◆ Work task: If a line in the entries below includes the string "will", copy it out.

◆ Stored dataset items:
****
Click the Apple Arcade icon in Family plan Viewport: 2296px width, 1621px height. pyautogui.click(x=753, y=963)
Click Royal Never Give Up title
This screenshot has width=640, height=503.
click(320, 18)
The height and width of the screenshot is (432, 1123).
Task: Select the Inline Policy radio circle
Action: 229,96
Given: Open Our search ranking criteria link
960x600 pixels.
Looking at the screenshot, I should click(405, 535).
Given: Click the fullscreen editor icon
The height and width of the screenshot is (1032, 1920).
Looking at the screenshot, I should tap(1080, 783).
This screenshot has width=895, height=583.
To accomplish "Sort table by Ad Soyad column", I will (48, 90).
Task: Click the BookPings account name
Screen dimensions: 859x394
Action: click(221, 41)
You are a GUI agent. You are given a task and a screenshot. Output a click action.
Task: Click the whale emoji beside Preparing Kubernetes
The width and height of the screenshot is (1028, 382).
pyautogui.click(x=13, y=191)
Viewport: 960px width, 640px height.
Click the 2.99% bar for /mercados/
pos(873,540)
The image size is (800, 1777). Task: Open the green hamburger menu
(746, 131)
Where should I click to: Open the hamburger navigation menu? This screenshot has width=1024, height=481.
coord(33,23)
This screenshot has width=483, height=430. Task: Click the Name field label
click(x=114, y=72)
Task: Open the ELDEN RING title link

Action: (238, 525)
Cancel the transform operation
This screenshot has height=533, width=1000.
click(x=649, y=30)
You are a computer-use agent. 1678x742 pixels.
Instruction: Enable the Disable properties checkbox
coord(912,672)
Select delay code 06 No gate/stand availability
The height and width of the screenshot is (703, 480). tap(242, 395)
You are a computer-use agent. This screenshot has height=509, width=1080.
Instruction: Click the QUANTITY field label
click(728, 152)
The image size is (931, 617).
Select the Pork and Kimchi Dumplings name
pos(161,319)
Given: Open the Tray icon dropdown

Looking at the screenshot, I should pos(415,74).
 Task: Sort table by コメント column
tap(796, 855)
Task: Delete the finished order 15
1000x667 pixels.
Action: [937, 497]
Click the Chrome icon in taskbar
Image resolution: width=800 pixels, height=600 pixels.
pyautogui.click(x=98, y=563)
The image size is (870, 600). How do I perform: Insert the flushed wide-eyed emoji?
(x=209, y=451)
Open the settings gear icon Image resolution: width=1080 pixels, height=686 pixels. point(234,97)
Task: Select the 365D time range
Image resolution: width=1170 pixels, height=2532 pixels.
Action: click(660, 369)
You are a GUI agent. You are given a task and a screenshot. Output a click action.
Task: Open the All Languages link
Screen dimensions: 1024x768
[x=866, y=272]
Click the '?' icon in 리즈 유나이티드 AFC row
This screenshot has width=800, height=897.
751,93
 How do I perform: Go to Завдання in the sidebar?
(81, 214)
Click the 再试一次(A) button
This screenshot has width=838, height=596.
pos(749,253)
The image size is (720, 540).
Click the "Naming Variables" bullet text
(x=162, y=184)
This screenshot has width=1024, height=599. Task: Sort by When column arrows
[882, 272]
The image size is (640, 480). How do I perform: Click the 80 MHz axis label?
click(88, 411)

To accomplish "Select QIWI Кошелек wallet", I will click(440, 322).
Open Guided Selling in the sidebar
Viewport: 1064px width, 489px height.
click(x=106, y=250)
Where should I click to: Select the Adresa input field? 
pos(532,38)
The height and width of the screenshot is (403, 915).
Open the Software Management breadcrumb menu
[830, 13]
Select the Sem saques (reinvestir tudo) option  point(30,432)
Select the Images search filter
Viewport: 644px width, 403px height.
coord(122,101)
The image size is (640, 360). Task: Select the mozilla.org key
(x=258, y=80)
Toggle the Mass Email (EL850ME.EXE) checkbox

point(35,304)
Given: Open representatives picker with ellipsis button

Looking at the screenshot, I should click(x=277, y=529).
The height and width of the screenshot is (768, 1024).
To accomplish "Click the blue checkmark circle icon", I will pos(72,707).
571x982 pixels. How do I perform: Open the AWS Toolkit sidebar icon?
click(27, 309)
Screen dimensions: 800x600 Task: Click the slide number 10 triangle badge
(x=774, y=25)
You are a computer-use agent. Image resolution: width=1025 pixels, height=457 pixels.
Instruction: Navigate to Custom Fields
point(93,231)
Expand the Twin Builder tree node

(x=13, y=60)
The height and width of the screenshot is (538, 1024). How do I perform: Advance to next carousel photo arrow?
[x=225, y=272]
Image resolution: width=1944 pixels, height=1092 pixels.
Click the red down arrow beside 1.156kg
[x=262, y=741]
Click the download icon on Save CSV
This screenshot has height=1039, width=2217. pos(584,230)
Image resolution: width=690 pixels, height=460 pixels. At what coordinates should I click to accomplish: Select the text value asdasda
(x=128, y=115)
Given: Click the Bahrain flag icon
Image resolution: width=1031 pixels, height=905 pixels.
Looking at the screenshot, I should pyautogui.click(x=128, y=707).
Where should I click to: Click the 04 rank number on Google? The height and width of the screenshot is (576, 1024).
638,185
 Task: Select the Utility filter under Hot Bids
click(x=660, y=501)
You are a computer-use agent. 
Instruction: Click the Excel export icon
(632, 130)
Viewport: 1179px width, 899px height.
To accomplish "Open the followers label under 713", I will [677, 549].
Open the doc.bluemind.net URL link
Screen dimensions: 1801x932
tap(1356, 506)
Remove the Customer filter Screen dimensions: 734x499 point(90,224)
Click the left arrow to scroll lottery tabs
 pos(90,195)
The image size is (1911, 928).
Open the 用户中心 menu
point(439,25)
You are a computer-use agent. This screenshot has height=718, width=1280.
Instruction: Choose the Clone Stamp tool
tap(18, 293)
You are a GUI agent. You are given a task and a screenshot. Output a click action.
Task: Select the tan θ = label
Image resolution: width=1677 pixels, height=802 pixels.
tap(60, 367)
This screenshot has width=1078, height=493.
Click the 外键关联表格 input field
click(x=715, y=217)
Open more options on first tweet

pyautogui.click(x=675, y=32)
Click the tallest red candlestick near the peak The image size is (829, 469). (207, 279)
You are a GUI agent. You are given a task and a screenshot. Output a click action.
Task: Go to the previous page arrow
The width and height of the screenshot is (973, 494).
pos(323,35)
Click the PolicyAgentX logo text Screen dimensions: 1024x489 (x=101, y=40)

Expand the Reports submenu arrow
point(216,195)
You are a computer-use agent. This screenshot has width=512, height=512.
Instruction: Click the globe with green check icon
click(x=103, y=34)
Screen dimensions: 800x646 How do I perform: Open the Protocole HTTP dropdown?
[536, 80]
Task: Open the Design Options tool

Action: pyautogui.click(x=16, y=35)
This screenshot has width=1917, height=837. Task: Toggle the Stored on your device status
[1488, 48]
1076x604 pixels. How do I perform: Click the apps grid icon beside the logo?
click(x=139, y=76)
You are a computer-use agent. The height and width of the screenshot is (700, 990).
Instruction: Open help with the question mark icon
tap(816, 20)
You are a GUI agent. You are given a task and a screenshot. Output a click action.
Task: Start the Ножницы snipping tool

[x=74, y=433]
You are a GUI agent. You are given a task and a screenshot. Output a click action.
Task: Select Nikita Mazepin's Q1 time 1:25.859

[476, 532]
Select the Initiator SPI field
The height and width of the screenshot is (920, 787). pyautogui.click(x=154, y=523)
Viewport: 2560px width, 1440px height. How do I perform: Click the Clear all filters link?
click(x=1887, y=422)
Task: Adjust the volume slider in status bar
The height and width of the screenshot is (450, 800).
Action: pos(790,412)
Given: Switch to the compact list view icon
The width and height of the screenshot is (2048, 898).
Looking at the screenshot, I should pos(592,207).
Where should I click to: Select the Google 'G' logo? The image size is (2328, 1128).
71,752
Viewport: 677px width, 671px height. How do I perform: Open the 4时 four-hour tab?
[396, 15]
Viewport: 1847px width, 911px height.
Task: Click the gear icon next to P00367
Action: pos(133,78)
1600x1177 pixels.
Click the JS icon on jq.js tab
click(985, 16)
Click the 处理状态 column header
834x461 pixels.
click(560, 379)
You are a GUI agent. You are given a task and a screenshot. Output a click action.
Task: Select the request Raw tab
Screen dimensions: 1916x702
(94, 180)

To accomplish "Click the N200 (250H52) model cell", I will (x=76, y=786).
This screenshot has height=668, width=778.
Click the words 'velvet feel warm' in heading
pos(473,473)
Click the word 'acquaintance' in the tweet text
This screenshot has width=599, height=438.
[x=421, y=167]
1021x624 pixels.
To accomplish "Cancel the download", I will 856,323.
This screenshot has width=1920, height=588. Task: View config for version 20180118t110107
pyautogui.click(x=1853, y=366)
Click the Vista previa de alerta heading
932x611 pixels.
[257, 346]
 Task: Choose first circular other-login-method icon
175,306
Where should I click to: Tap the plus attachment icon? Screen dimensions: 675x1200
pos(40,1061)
****
◆ Completed task:
To accomplish "Sort table by Ad Soyad column", I will (48, 90).
To accomplish "Select QIWI Кошелек wallet", I will click(440, 322).
To accomplish "Click the blue checkmark circle icon", I will pos(72,707).
To accomplish "Open the followers label under 713", I will [677, 549].
To accomplish "Click the N200 (250H52) model cell", I will (x=76, y=786).
To accomplish "Cancel the download", I will 856,323.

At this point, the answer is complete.